*TASK BRIEF*.
Every line in the entries that holds "agent" should be identified and copied.

Segment Start: INFORMATION GIVEN

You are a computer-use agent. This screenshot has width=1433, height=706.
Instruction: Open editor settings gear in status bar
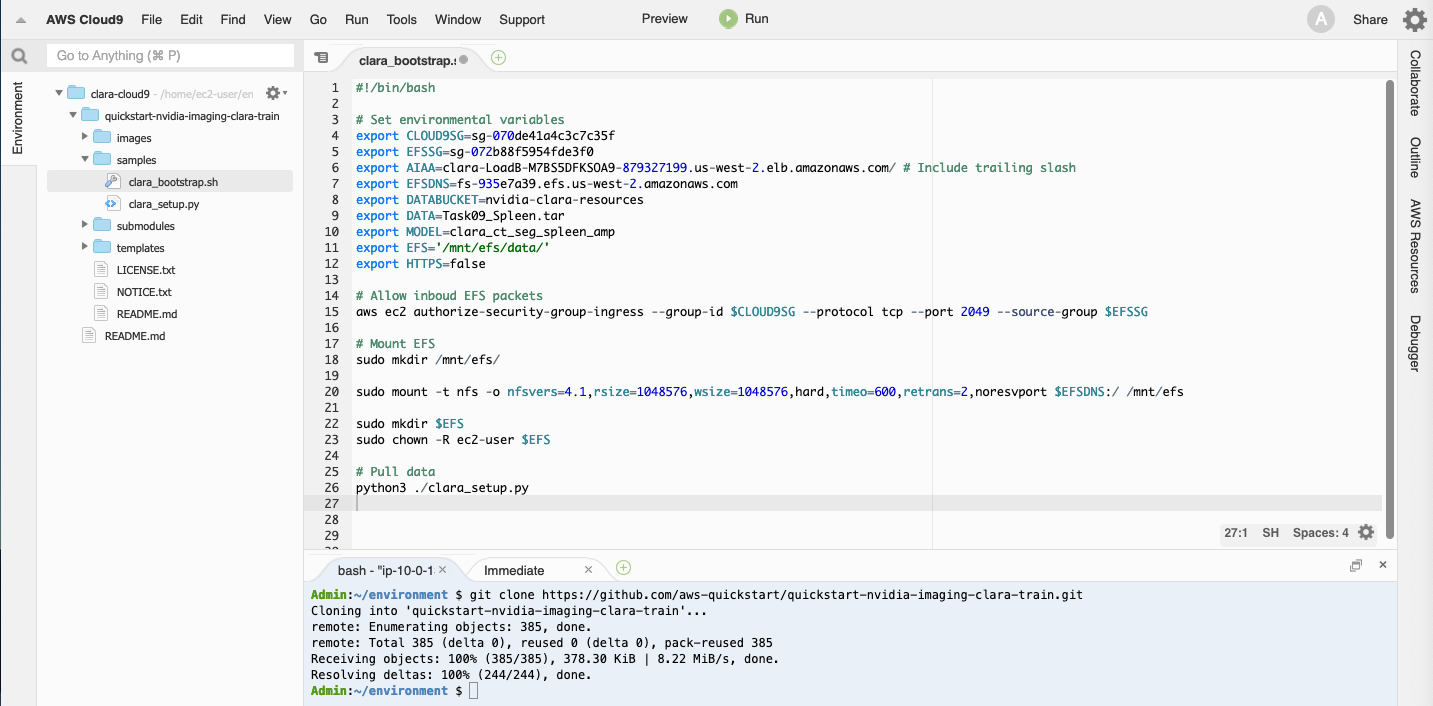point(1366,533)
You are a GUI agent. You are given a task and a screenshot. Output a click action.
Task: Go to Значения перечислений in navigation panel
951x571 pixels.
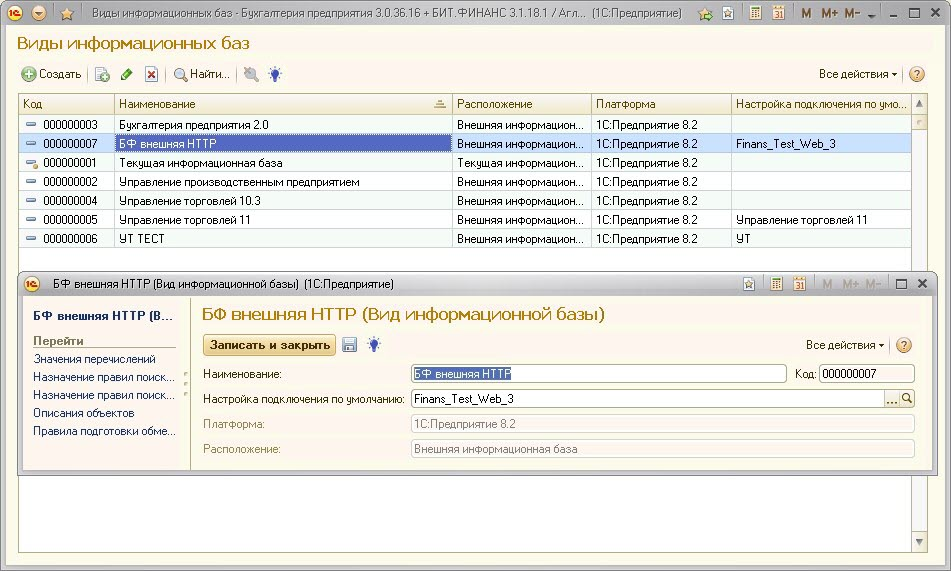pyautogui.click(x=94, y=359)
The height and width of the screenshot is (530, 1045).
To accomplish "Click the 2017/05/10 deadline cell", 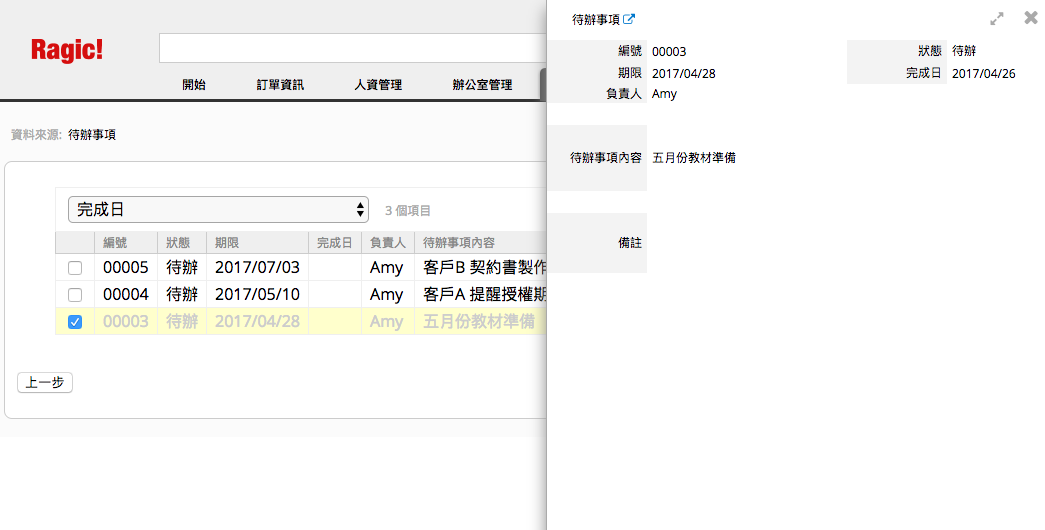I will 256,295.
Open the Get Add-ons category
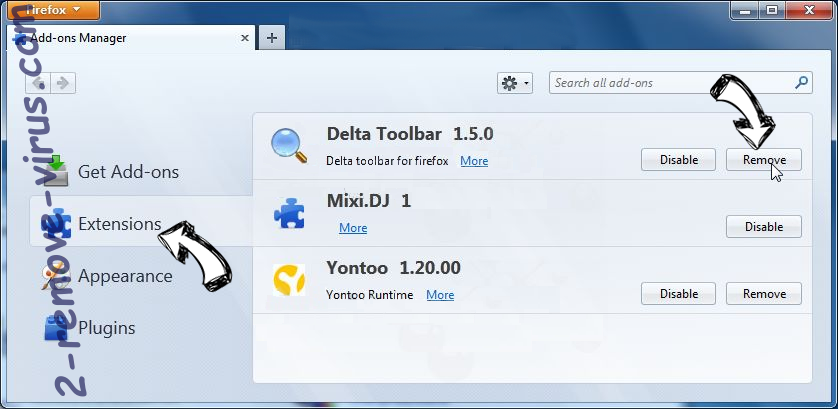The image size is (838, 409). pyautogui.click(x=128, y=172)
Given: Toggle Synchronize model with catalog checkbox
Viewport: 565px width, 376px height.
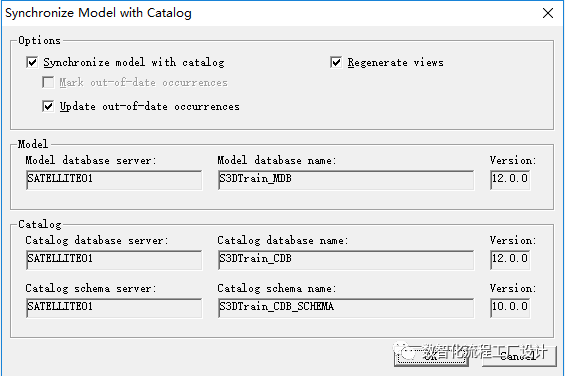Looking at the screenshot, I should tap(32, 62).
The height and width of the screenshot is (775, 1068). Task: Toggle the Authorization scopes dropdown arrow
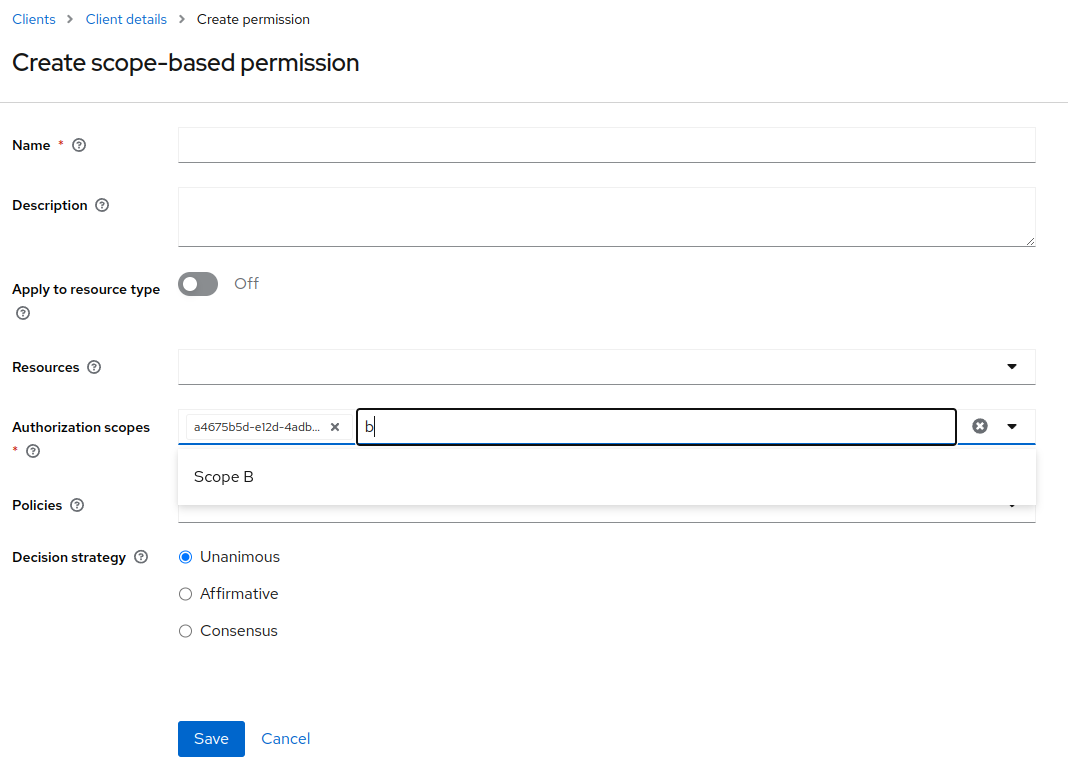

Segment End: INFORMATION GIVEN

*THE ANSWER*.
You are a computer-use agent. This screenshot has width=1433, height=706.
You are a GUI agent. You are given a task and a screenshot. Output a click action.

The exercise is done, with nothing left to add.